よほど楽しいのだろうか。歌まで口ずさんでいる。そして、その歌を聞いた途端に青年は崩れ落ちた。
ドサッという音に人魚は驚き、青年が船の上で意識を失っているのを見た。
「おい、人間!」人魚は船のヘリにしがみついて青年を叩くも、ぐったりとして動かない。
「しまった、歌か。」そこでようやく自分の歌が人間には毒なのを思い出した。
人魚は船上に上がり、青年を介抱してやった。
青年が起きたのは2時間も経ってからだった。
ーーー
「ふんふふんふふ~♪」
次の日。人魚は船の回りで鼻唄を歌っていた。昨日のような事がないように青年がどの程度平気なのか試すためだ。

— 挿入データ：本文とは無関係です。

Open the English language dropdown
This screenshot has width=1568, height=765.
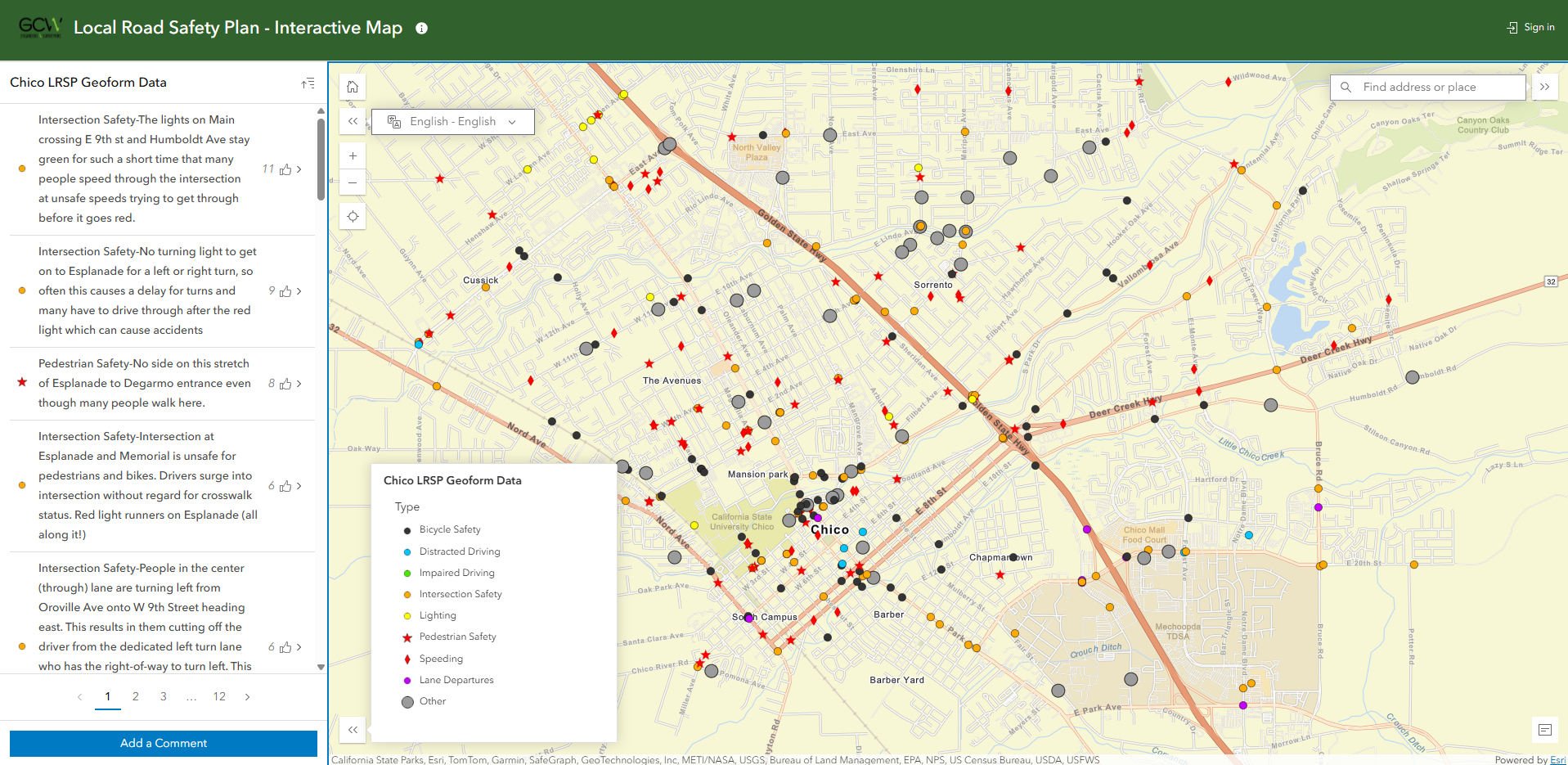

「いいよ気にするなよたまになら気を失っても大丈夫だからっやめてくれぇ…!」
鼻唄でも影響はあるようで、青年は船のヘリにしがみついて顔を青くしていた。
そうは言っても倒れた時に頭を打ったりされては困る。人魚は耐性を付けていくのも含め、確認のためにしばらく鼻唄を歌い続けるのであった。
ーーー*ーーー*ーーー
「人間が来ない。」
海が荒れている訳でも、豪雨な訳でもないのに青年が来ない。